Dataset excerpts →
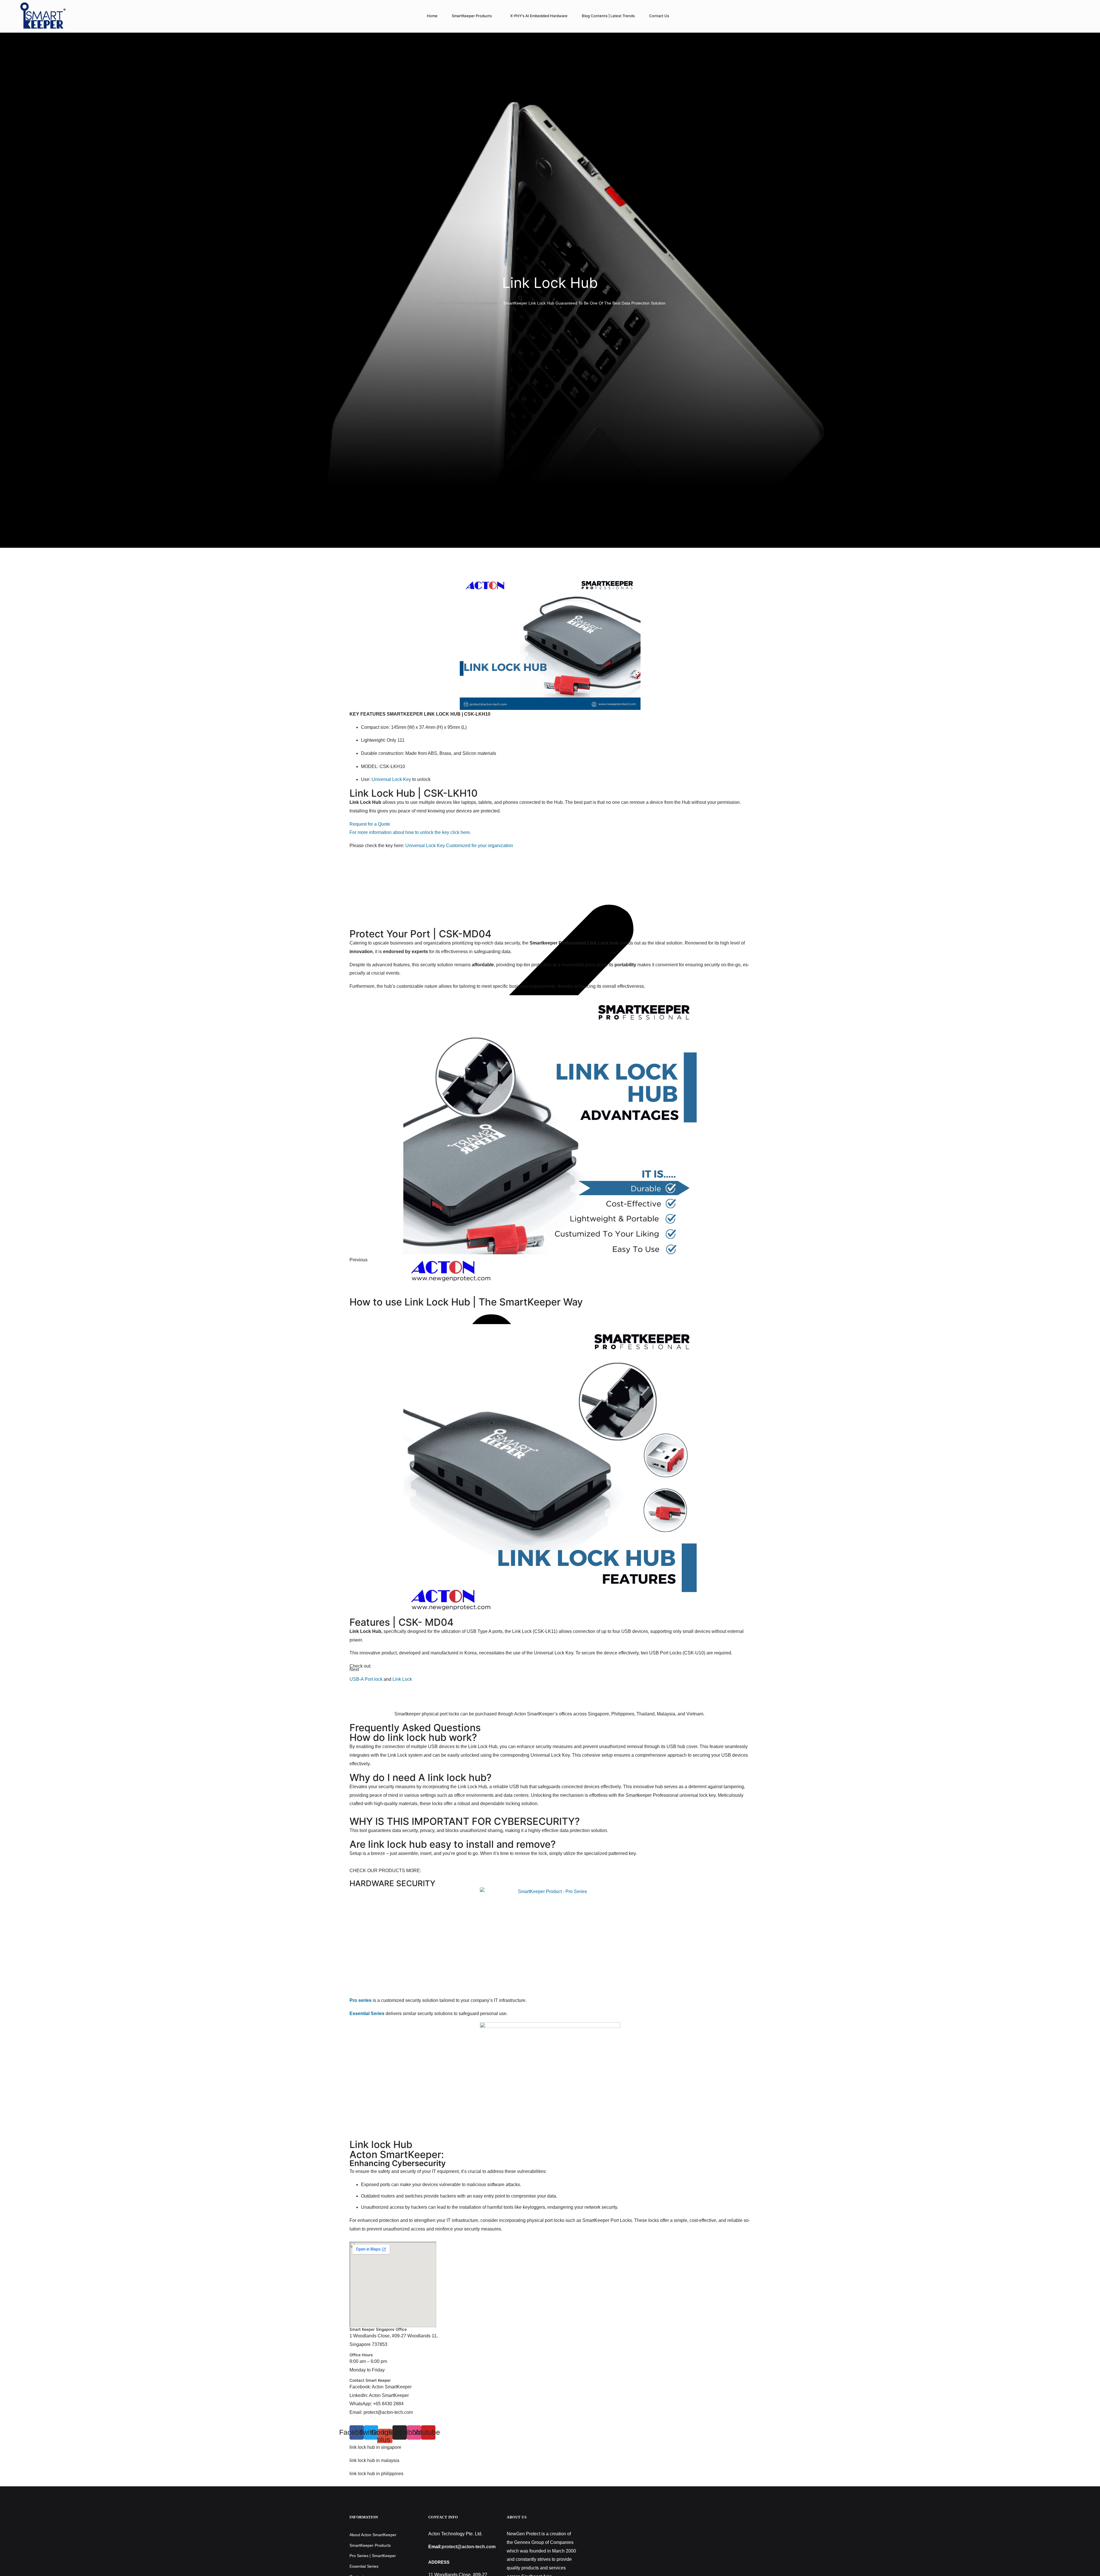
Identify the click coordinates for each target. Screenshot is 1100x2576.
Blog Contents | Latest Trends (608, 15)
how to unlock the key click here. (438, 832)
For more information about (377, 832)
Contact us (659, 15)
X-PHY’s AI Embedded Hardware (538, 15)
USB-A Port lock (365, 1679)
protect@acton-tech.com (469, 2546)
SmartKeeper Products (472, 15)
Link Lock (401, 1679)
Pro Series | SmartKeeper (474, 303)
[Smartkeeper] (43, 15)
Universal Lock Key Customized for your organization (459, 845)
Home (432, 15)
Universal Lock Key (391, 779)
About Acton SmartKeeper (372, 2534)
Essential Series (363, 2566)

The task →
The answer must be exactly the lines from the one containing "Universal Lock Key (391, 779)" through the final line of the data, both ends included, and nothing else.

Answer space →
Universal Lock Key (391, 779)
About Acton SmartKeeper (372, 2534)
Essential Series (363, 2566)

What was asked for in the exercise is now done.